Dataset entries:
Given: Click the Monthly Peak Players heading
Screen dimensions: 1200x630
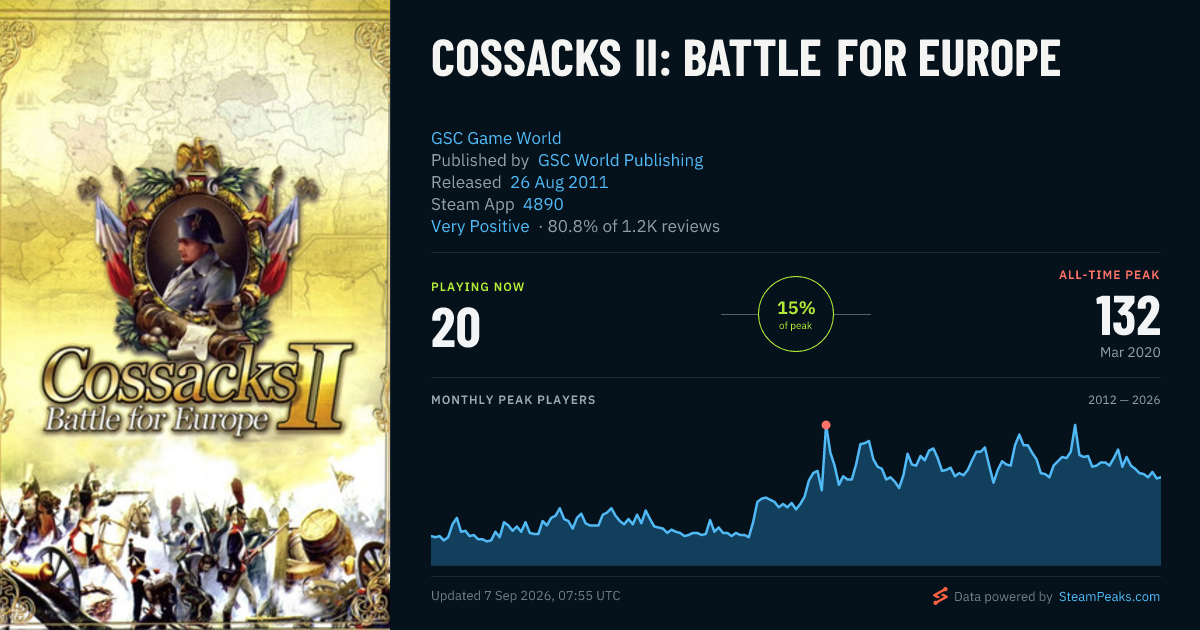Looking at the screenshot, I should click(513, 400).
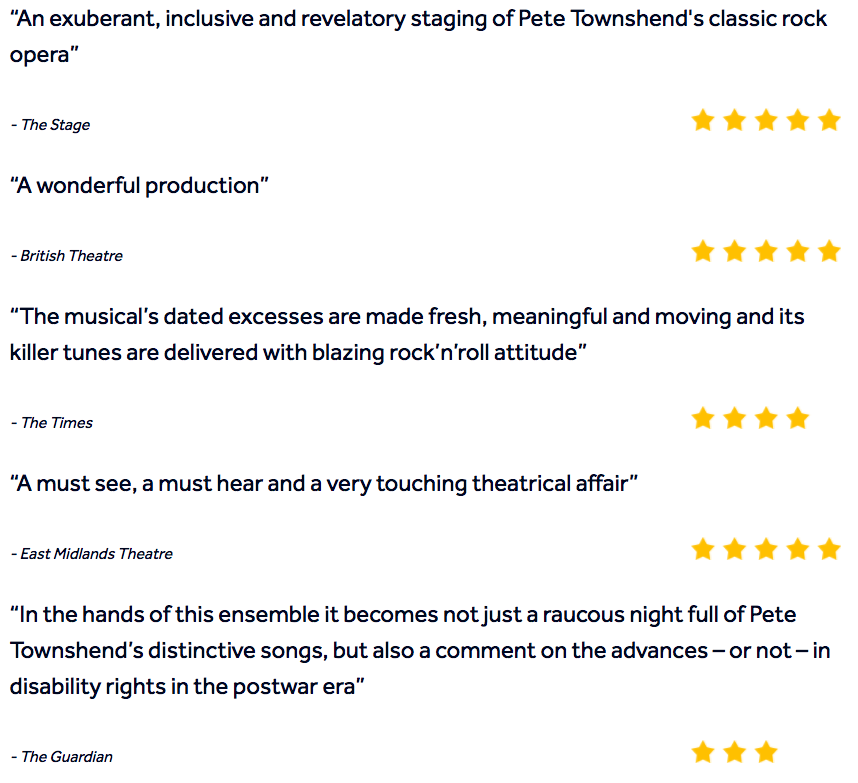Click the British Theatre source attribution
Screen dimensions: 858x783
[x=67, y=256]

Your instructions:
Each line of the material needs to be given again exactly, without any of its pictures.

Solution for this exercise:
Given: Click the Monthly Peak Players heading
Screen dimensions: 1200x630
Looking at the screenshot, I should click(513, 400).
Click the British Theatre source attribution
Screen dimensions: 858x783
[x=67, y=256]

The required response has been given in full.